--- What is required ---
The required answer is an exact copy of every line from the beginning of the entries through the line with "Click the email input field for the report", with all pictures omitted.
☆ ☆ ☆ ☆
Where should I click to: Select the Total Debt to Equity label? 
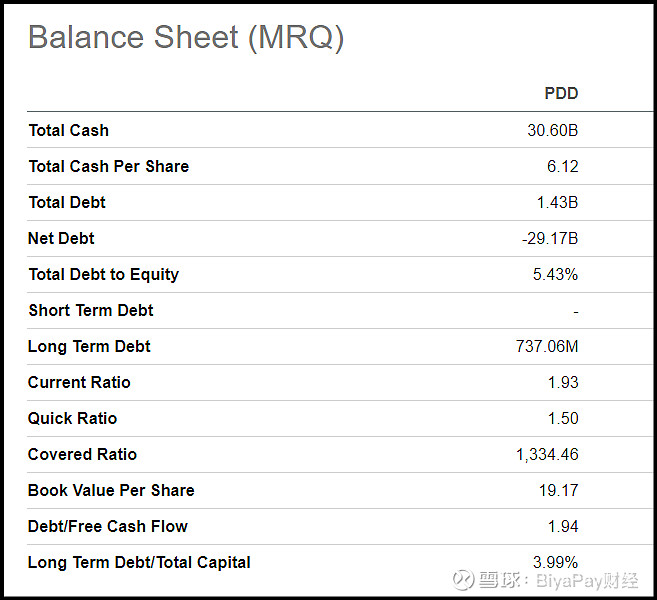(103, 274)
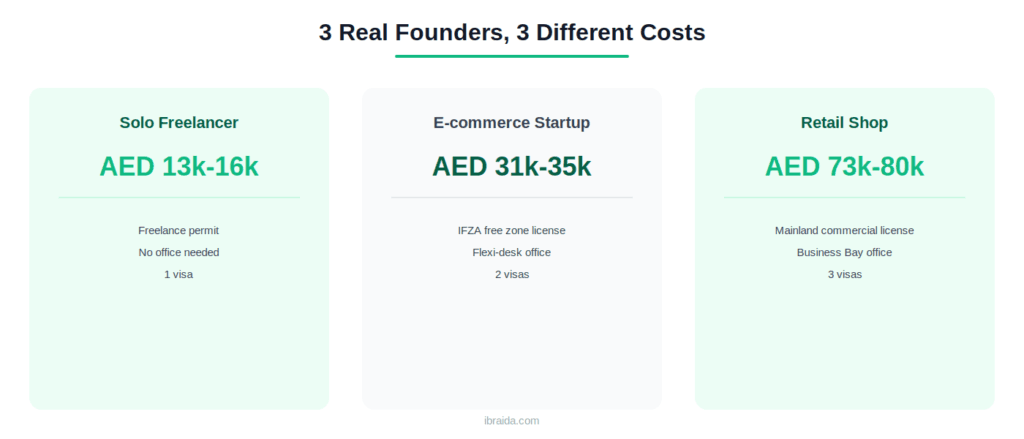
Task: Select the Solo Freelancer card title
Action: click(x=179, y=122)
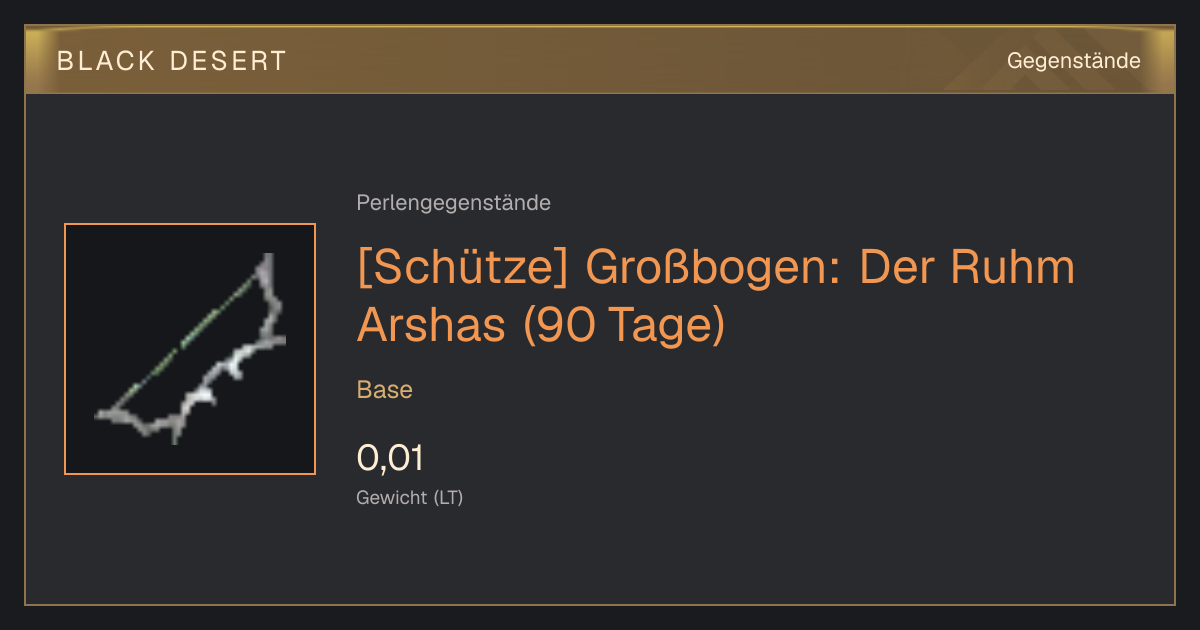Go to the Gegenstände section
The width and height of the screenshot is (1200, 630).
(x=1073, y=61)
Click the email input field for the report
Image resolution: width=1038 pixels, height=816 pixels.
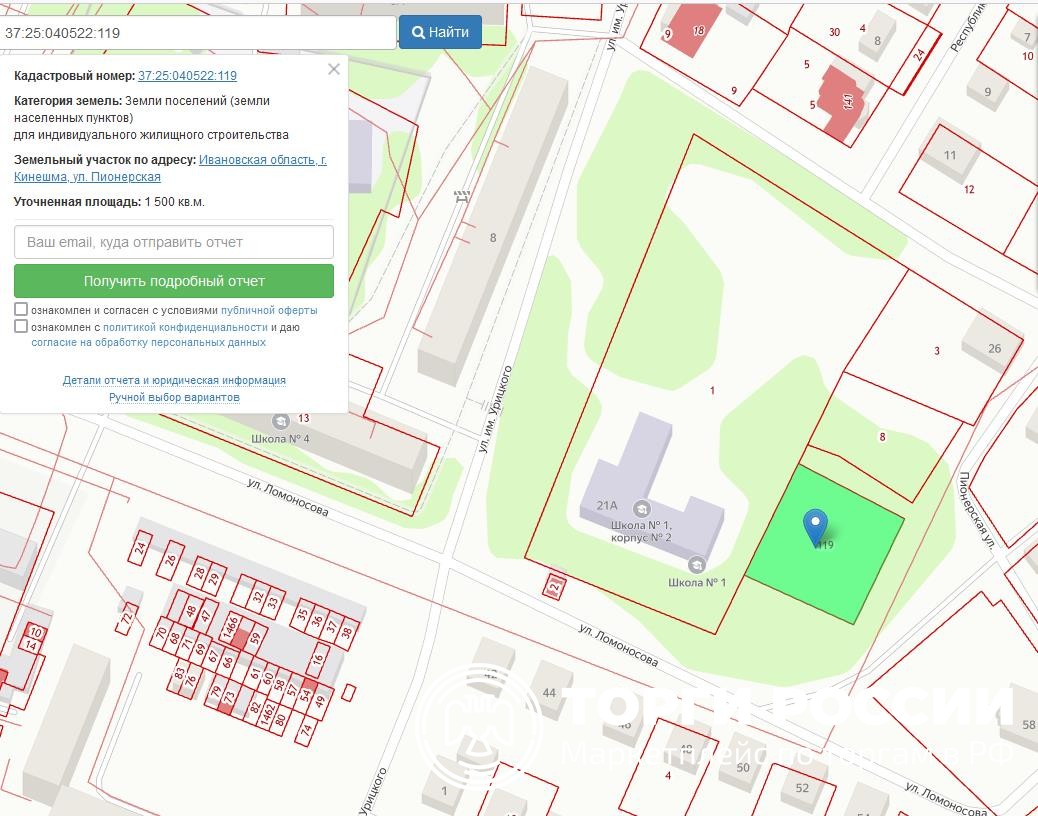click(x=174, y=242)
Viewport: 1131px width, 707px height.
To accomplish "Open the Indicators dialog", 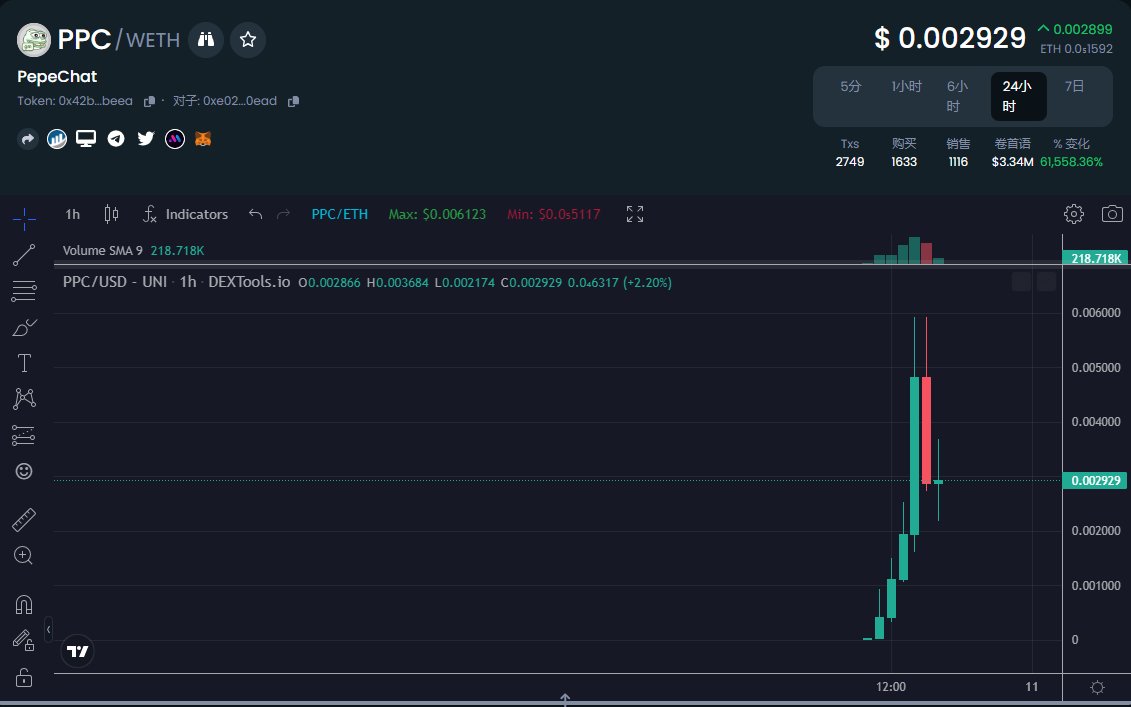I will [186, 214].

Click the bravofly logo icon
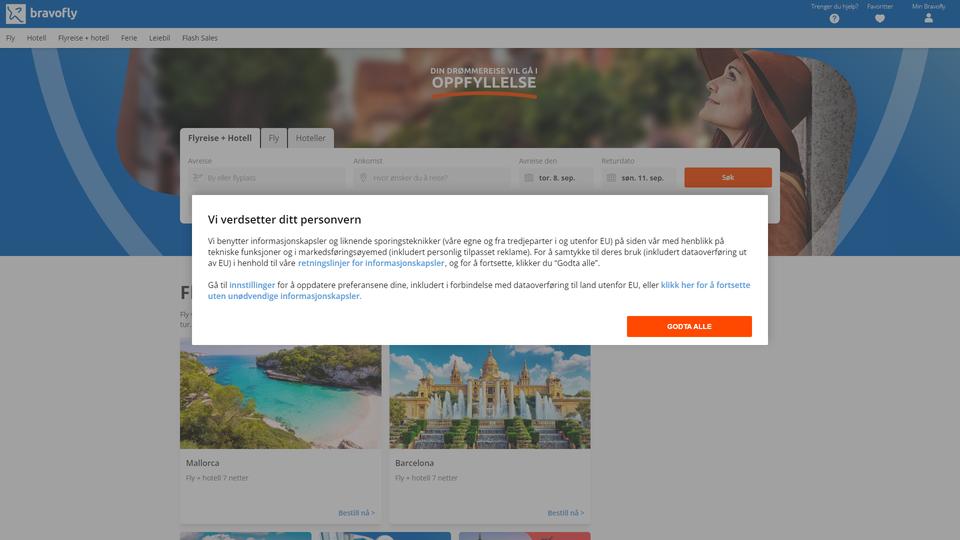(16, 13)
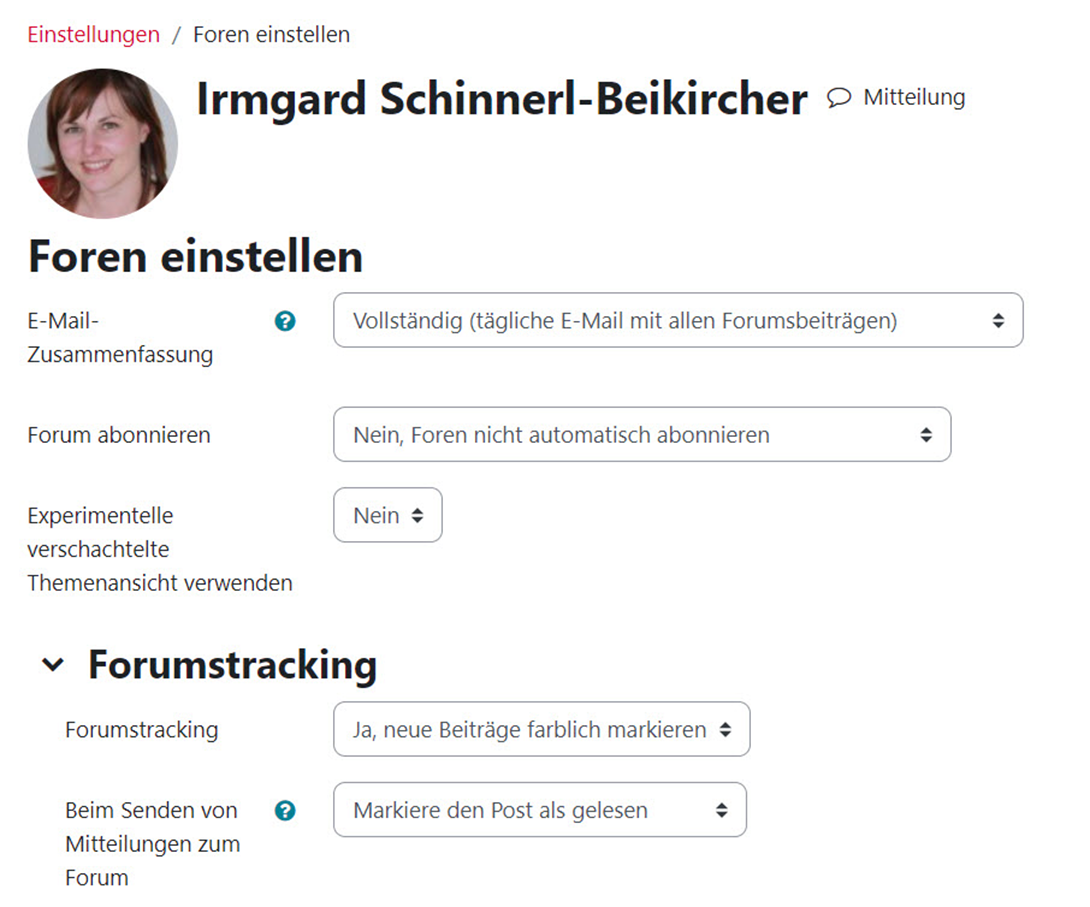This screenshot has width=1090, height=907.
Task: Click the Experimentelle verschachtelte Themenansicht label
Action: click(x=159, y=549)
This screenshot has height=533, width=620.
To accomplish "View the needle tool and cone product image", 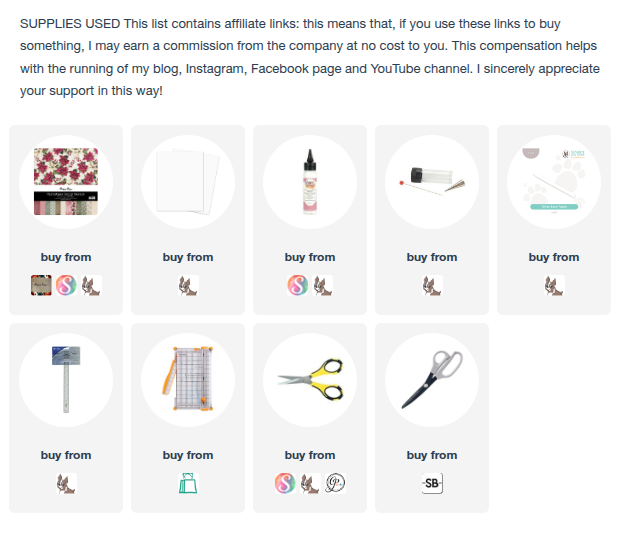I will click(432, 182).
☆ ☆ ☆ ☆
--- Exercise answer ---
Where should I click to: Select the Total Debt to Equity label? 
(103, 274)
Task: Select the Solo Freelancer card title
Action: click(x=179, y=122)
Go to the Gegenstände section
The width and height of the screenshot is (1200, 630).
(x=1073, y=61)
Click the email input field for the report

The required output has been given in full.